# nicht kostenfähig



## lieselotte

Hallo zusammen, 

Ich habe hier eine Überschrift, die lautet "Nicht Kostenfähig" und im Anschluss eine Aufstellung von Arbeiten, die als "nicht Kostenfähig" eingestuft werden. Z.B.: Verschiebung von Spannstellen, Verschiebung von Schweisspunkten, etc. 

Wäre "costes no facturables" im Spanischen korrekt?
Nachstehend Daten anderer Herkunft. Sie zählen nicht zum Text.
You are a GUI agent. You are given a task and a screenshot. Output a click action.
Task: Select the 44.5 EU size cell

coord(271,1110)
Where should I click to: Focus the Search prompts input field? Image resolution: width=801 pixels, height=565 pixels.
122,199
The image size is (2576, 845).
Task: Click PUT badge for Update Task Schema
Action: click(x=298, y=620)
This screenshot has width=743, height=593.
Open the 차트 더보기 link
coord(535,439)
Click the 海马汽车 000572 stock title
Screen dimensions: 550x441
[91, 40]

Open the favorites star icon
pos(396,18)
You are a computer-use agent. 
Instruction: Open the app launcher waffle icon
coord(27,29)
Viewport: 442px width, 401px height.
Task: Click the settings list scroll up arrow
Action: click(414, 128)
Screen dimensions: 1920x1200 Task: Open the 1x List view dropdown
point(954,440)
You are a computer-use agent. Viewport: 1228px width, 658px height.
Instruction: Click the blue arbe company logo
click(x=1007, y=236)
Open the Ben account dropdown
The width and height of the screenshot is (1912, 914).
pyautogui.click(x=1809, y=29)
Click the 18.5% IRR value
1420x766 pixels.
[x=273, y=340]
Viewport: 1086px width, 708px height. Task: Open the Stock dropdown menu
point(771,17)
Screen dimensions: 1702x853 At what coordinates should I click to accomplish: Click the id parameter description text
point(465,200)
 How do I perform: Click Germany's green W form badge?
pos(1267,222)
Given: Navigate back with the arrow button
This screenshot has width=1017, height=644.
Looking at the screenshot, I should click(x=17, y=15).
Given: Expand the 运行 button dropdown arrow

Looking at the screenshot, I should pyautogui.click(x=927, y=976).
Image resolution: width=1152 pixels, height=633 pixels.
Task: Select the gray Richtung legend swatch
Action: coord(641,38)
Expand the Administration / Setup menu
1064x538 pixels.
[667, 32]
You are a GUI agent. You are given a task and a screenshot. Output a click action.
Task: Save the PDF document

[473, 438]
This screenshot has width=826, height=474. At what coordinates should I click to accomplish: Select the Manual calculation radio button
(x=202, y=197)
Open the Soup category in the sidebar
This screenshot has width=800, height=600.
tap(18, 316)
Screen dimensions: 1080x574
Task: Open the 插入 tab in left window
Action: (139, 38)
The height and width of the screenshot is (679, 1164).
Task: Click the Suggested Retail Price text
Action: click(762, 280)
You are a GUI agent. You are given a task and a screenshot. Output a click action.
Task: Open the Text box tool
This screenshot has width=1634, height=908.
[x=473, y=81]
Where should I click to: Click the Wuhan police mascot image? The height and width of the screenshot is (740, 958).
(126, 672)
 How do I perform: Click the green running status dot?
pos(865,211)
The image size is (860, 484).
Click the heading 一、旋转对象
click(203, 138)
Vielen Dank für Eure Hilfe

Lieselotte


----------



## Tonerl

lieselotte said:


> Hallo zusammen,
> 
> Ich habe hier eine Überschrift, die lautet "Nicht Kostenfähig" und im Anschluss eine Aufstellung von Arbeiten, die als "nicht Kostenfähig" eingestuft werden. Z.B.: Verschiebung von Spannstellen, Verschiebung von Schweisspunkten, etc.
> 
> Wäre "costes no facturables" im Spanischen korrekt?
> 
> Vielen Dank für Eure Hilfe
> 
> Lieselotte



*Hallo Liselotte !
*
*Da sich anscheinend niemand an deine Frage rantraut, ist sie doch relativ schwierig zu beantworten, habe ich nach dem Ausdruck „nicht kostenfähig“ intensiv recherchiert und festgestellt, dass er sehr, sehr selten verwendet wird !*

*Nach Eingabe von „(nicht) kostenfähig“, fragen sowohl Google, als auch der Duden unisono, ob „kostenfrei“ gemeint sei !*

*Die Übersetzung dafür wäre dann:*
*exento de gastos  *
*Aber da bin ich mir sicher, dass du das selbst weißt.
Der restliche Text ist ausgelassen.